This is a classic brunch dish reimagined. When you’re trying to stick with nutrient dense foods, an English muffin certainly doesn’t make the cut. That’s why this eggs Benedict is resting on top of mushrooms and bacon. And, who doesn’t like bacon?

Eggs Benedict Over Mushrooms and Bacon
Write a review
  1. 4 eggs, poached
  2. 3 cups sliced mushrooms
  3. 8 oz bacon
  4. 2 cloves garlic minced
  5. ½ cup finely chopped onion
  6. Sea salt
  7. Bacon fat
  1. Bring a quart of water to a simmer, add 1 T. white vinegar to the water.
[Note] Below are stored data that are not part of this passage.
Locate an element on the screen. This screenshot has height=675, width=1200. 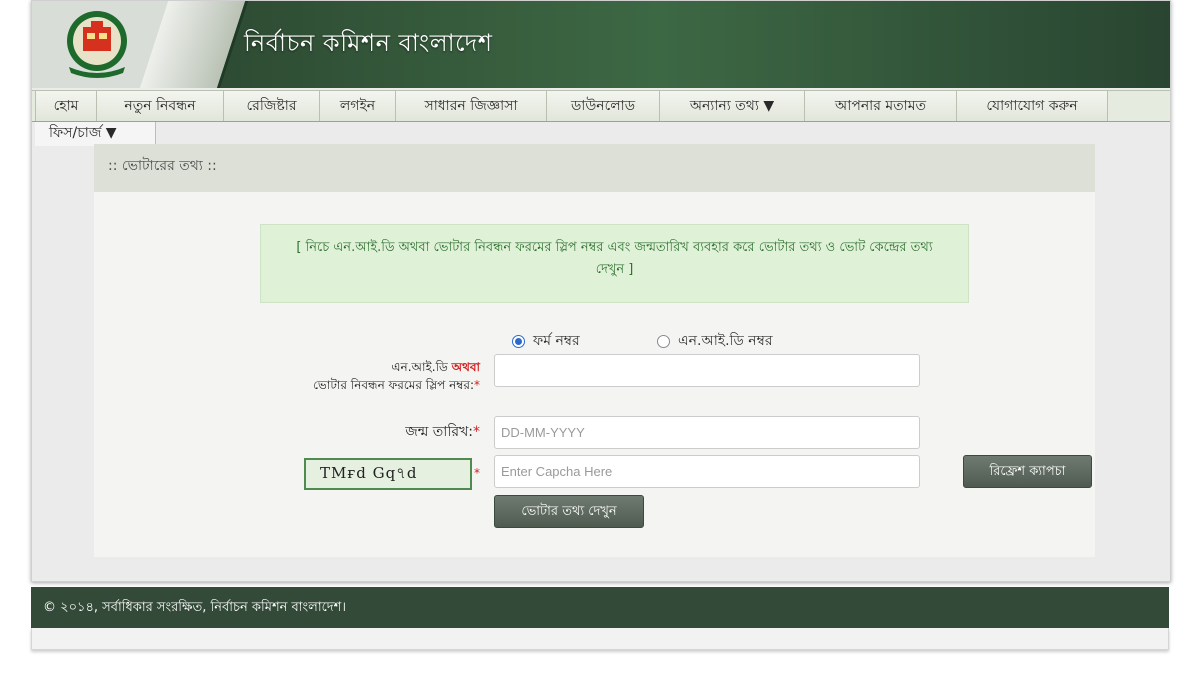
footer-bottom-strip is located at coordinates (600, 639).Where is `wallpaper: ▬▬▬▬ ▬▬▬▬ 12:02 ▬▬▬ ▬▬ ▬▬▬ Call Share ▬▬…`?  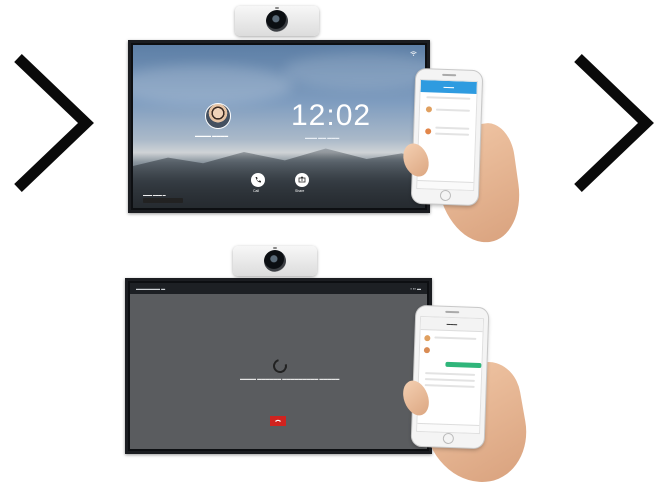
wallpaper: ▬▬▬▬ ▬▬▬▬ 12:02 ▬▬▬ ▬▬ ▬▬▬ Call Share ▬▬… is located at coordinates (279, 126). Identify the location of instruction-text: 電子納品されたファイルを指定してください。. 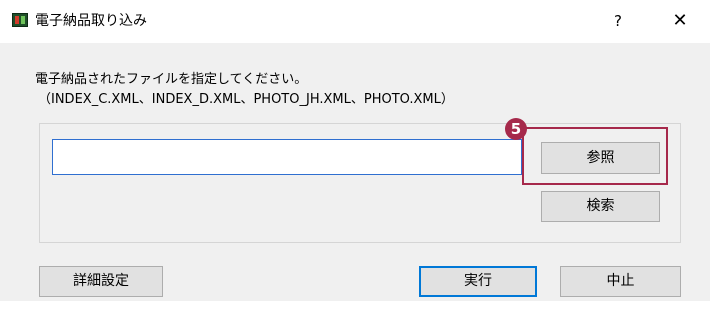
(172, 80).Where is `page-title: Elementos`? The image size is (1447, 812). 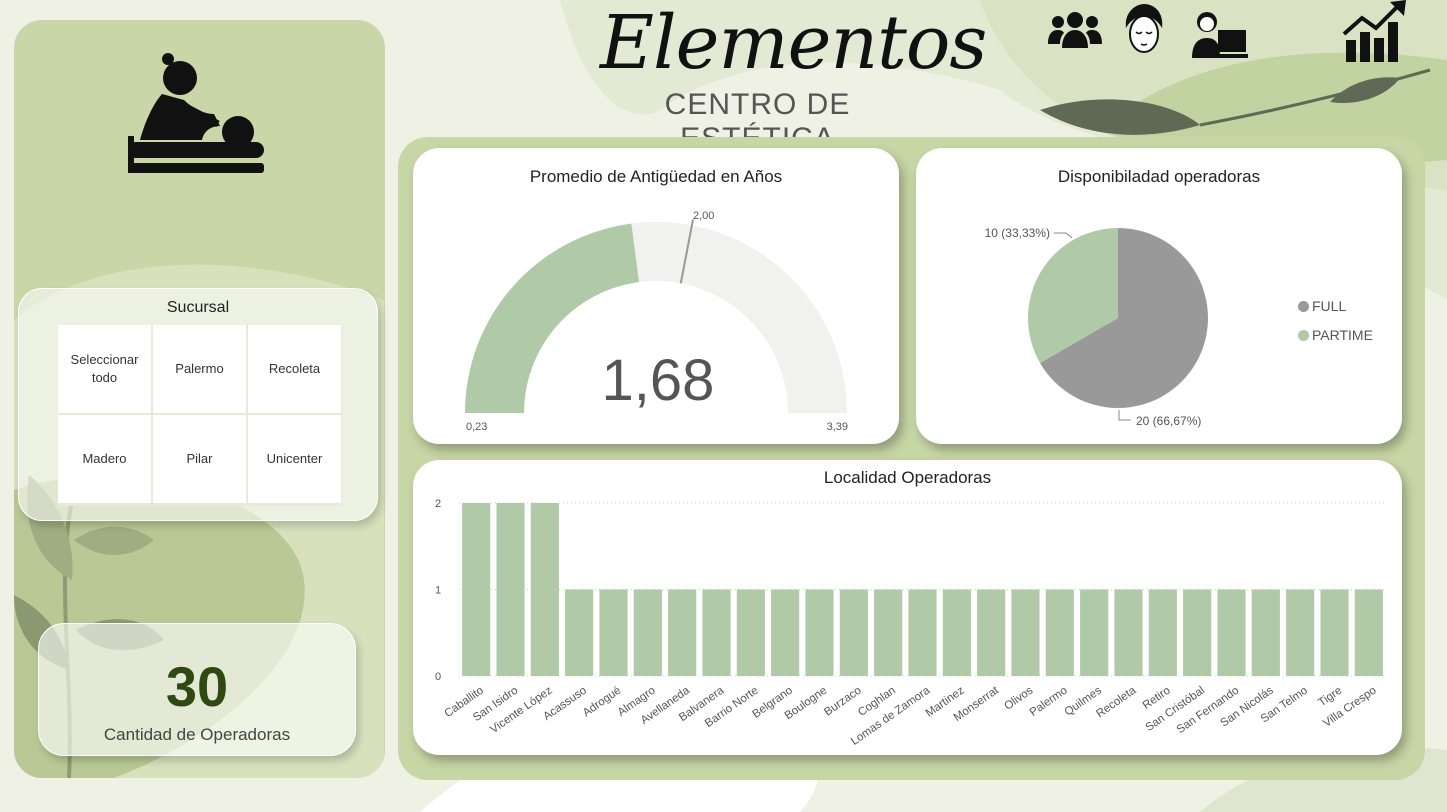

Gently break eggs into the water and let them cook until white is firm, and yolk is still liquid, about 5 minutes. Gently remove with slotted spoon and lay on paper towel to drain.
  2. Cook bacon until crisp in saute pan, remove to plate. Reserve bacon fat in pan, saute onions and garlic for a minute, then add mushrooms and a little salt, and saute until golden. Rough chop bacon and mix into mushrooms.
  3. Spoon a bed of mushrooms onto two plates, lay 2 eggs over the top of each plate and spoon hollandaise sauce over the eggs to coat.